◆ DATASET CONTENT

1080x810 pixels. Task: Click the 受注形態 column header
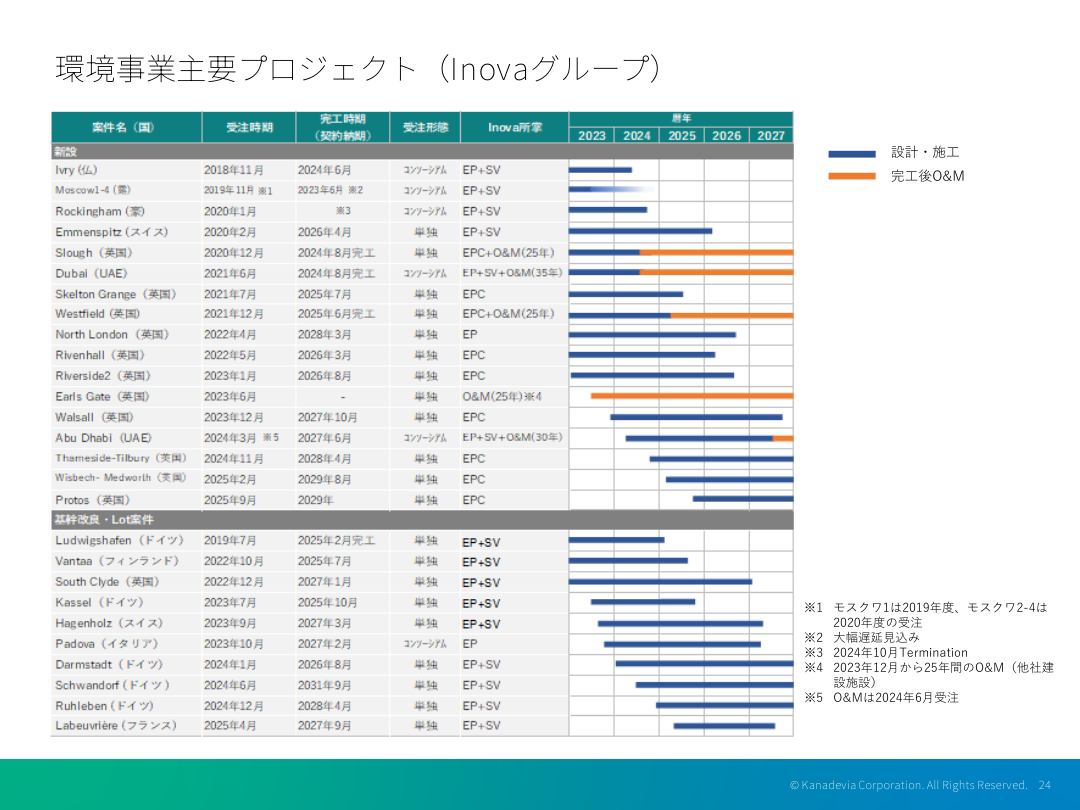coord(425,128)
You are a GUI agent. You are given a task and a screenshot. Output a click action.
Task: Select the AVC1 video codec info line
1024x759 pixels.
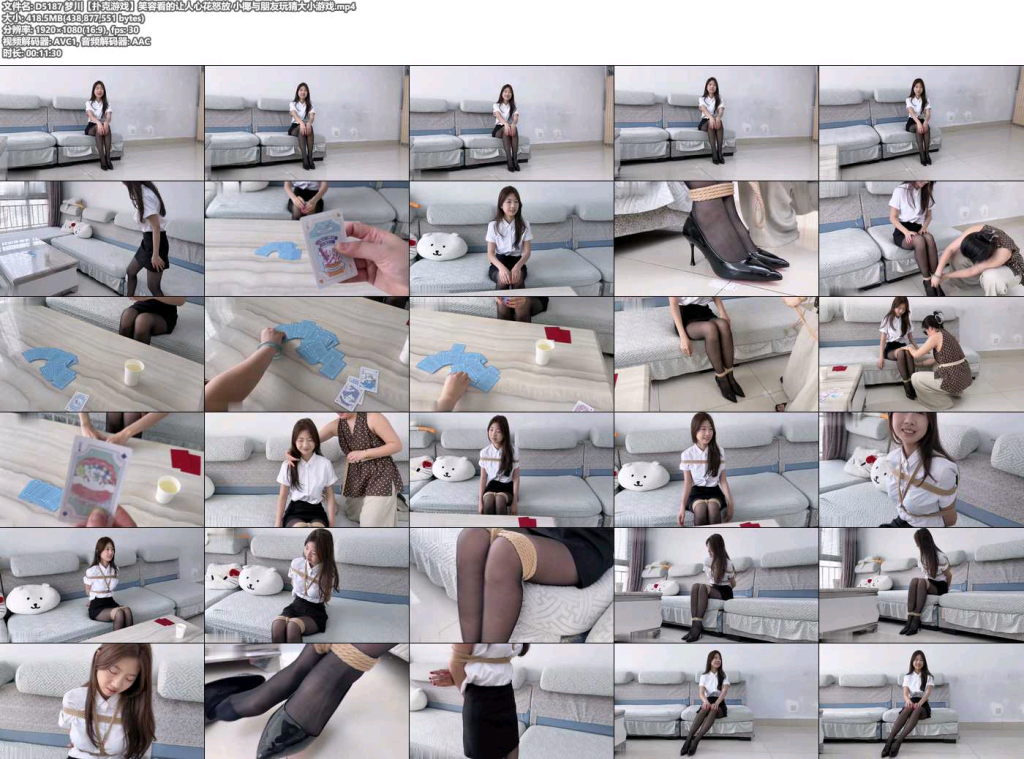coord(76,42)
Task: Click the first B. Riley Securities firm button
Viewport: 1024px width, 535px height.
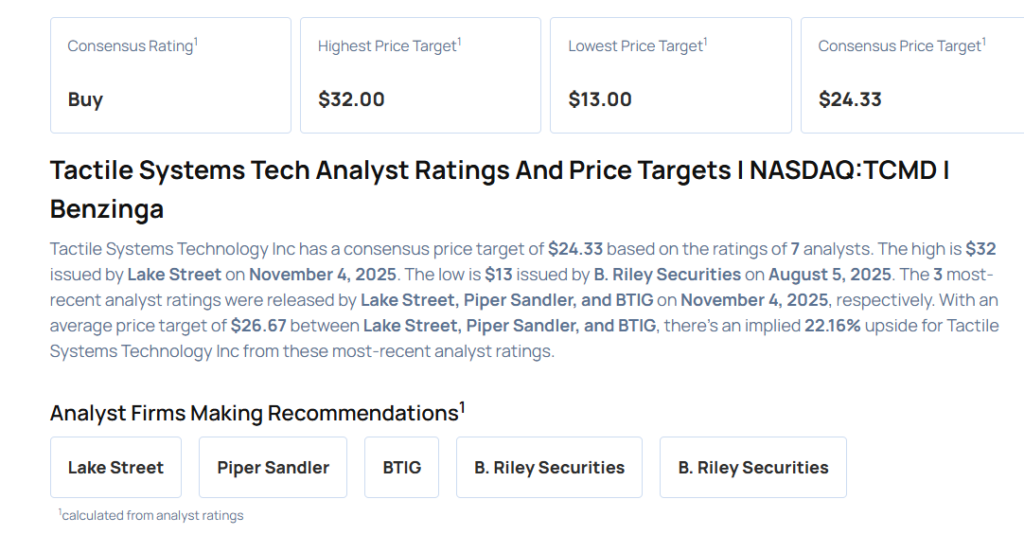Action: point(549,467)
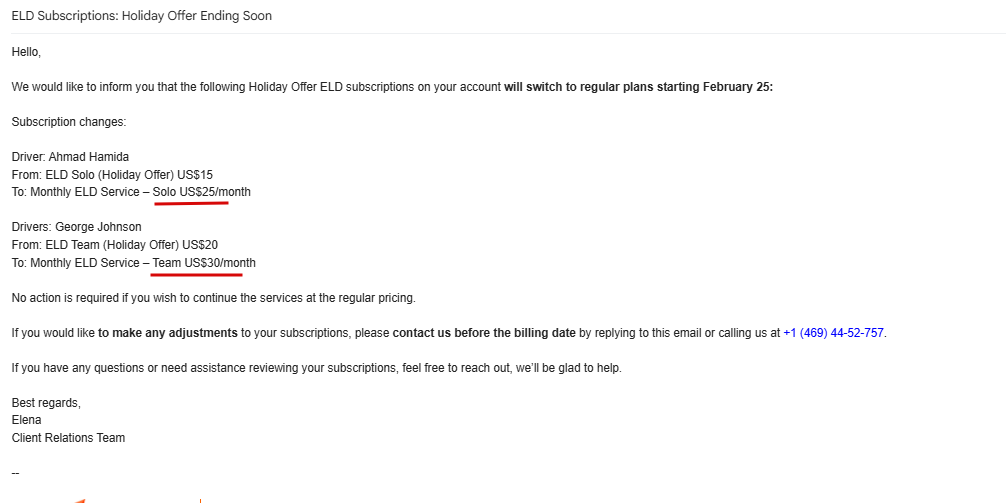The height and width of the screenshot is (503, 1006).
Task: Click the bold phrase 'contact us before the billing date'
Action: click(484, 333)
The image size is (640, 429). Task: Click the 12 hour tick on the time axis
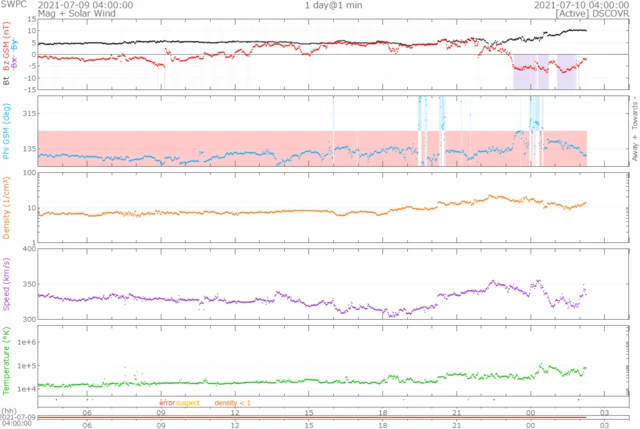235,413
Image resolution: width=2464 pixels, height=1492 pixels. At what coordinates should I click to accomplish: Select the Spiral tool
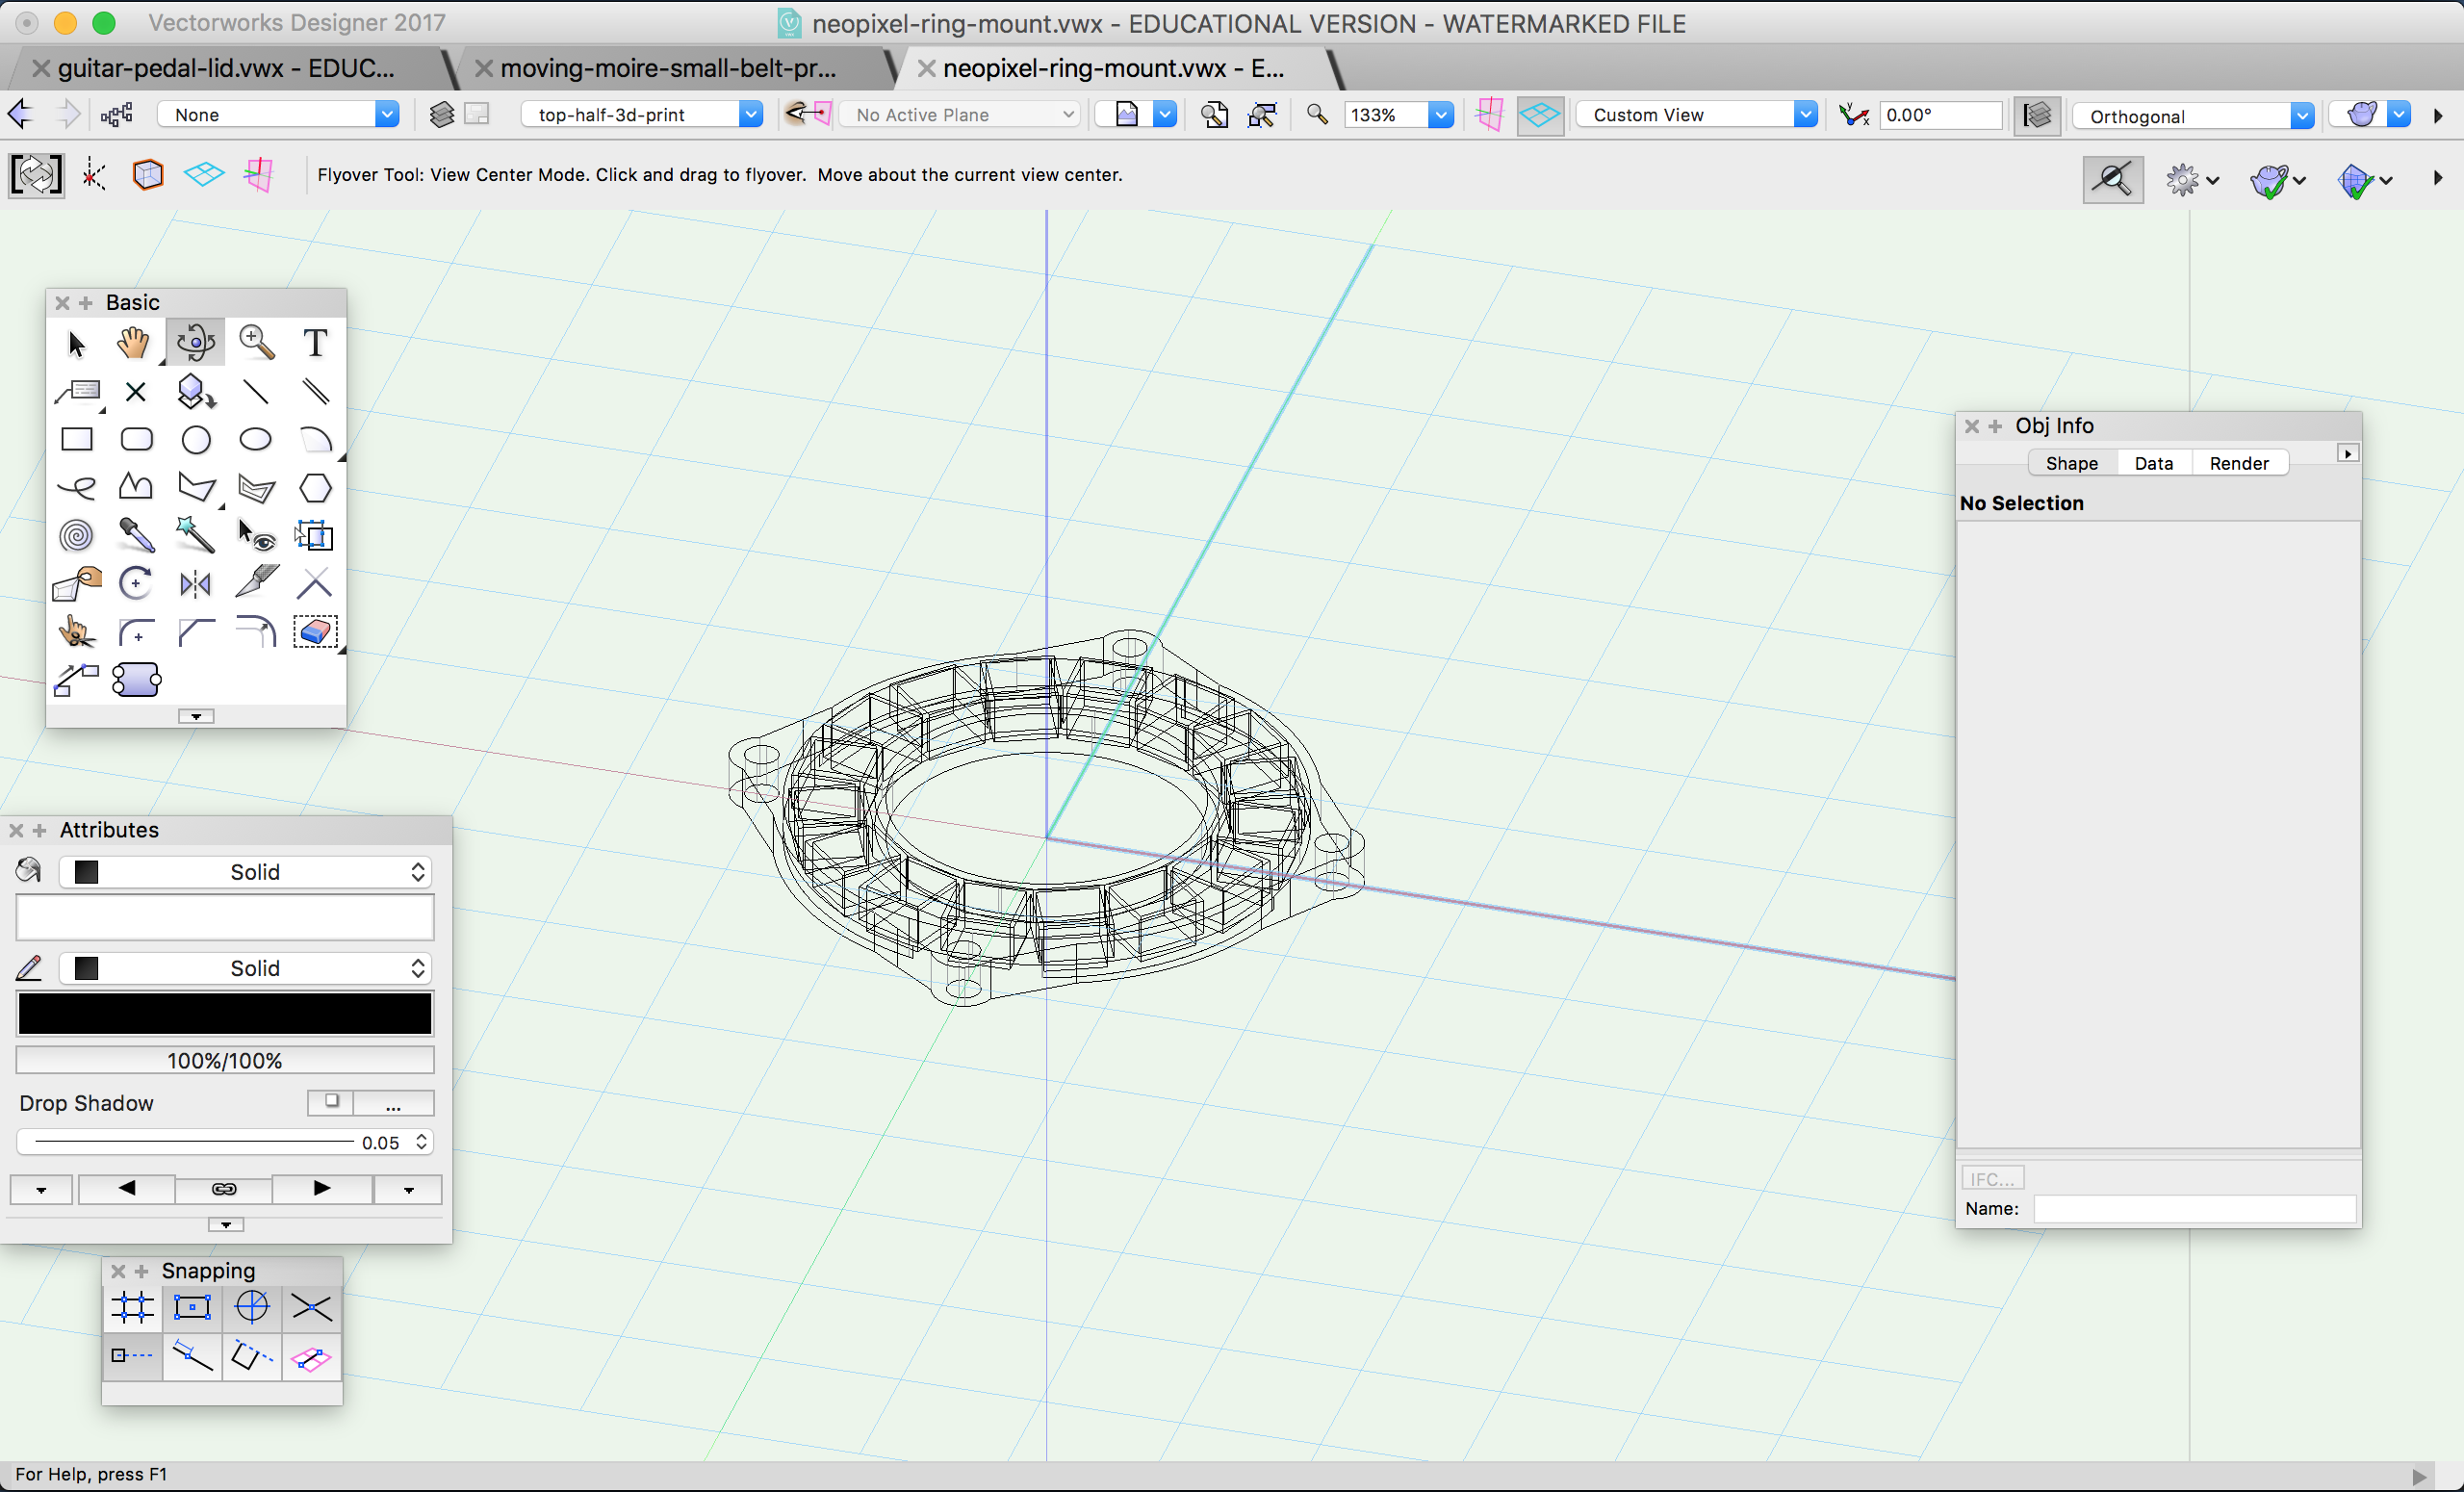76,535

◆ EXERCISE
Only the lines from the start of the material through the line containing "Task: Click the first" should be transcribed. Pictures stay out.

◆ WRITTEN REPLY
1080x810 pixels. Task: Click the 受注形態 column header
coord(425,128)
You are a GUI agent. You are given a task and a screenshot. Output a click action.
Task: Select the AVC1 video codec info line
1024x759 pixels.
coord(76,42)
Task: Click the first B. Riley Securities firm button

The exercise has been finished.